Eating Crow

Michael Stewart – King Crow (Bluemoose Books, 2020)

The swift cannot touch the ground. To do so means death.

The swift has evolved wings efficient enough to outmanoeuvre any bird of prey while also strong enough to carry these tiny birds on annual migrations to and from Africa. The one thing they can’t do is take off from standing. They must drop; from a tree, a cliff, or a towerblock.

Their entire lives are lived under momentum.

Michael Stewart’s new novel, King Crow, is a study in momentum. Cooper is sixteen-year-old Salford lad with an alcoholic mum and a dad who left a long time ago. He has no role models, no direction. Only an obsession with birds.

The fact above, about the swift, is one of Cooper’s. He tells us about gulls (NOT “sea”gulls), wrens, a variety of sparrows and hornbills, and, the greatest obsession of them all, the raven.

The raven is hunted by farmers. It is a scavenger, like a vulture, but it is not against helping nature along its way by pushing the occasional sheep off a mountain. This is more than morally justified, Cooper tells us. In fact, it is only common sense. He longs to see a raven in the wild.

Cooper’s life, shuffled between tower block and comp school, is enclosed, restless; his own cage. Only when he meets the braver, suaver, and potentially gang-affiliated Ashley, does Cooper finally make his leap into the unknown and fly loose.

The narrative soon gains a terrific momentum. We leap from Salford to London to Helvellyn by way of Kendal, then up to Carlisle. Danger follows, they’ve pissed off some gangsters, while love blossoms and, always around the next corner, the wild ravens await.

Stewart does an excellent job depicting life on the estates of Greater Manchester. His tone is perfect: heartbreaking stories accompanied by a shrug. He captures the Mancunian/Salfordian accent with a level of naturalism that makes the switch from a rich inner life to inarticulate speech both believable and meaningful.

After all, as Cooper reminds us, people take the piss if you say long words out loud; but they can’t stop you thinking them.

The novel becomes less naturalistic as it moves out of these well-known stomping grounds and, as they reach the Lakes, Stewart paints with a more impressionist palette. This works well as, for our unreliable narrator, we come to see the Lakes as a kind of liminal, fantastical place. A place where ravens fly free.

The only part of the novel that didn’t work for me was the ending – it being a too-close borrowing from another well-known novel about two violent men.

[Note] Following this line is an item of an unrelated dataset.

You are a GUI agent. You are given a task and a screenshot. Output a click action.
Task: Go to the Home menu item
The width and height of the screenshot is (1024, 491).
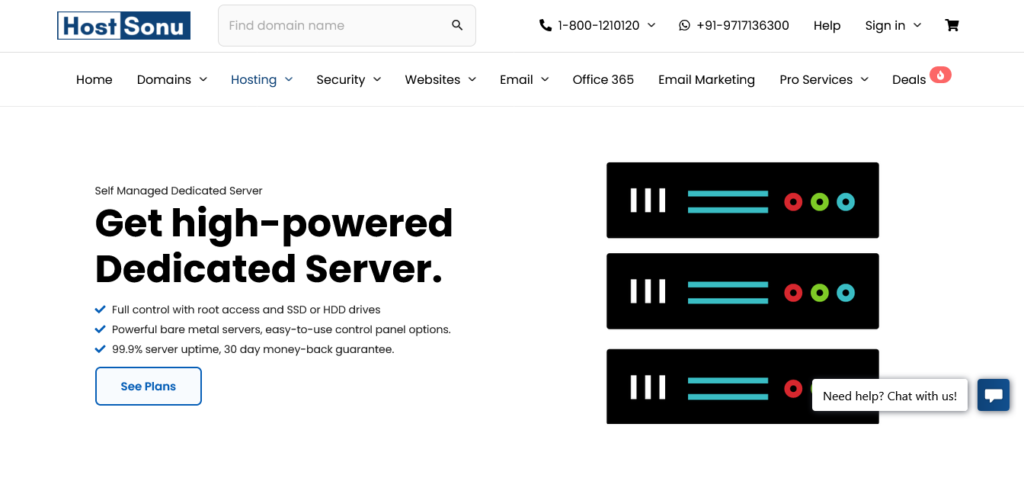[x=94, y=80]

That is not enough to unrecommend this novel, however. The narrative carries a weight of momentum like a swift leaping between tower blocks, while Cooper, the ornithologically-obsessed outcast, is a captivating character who is highly memorable and sympathetic.

The novel, like a kingfisher, is both compact and colourful; a rare treat for wanderers in the wilds of literature.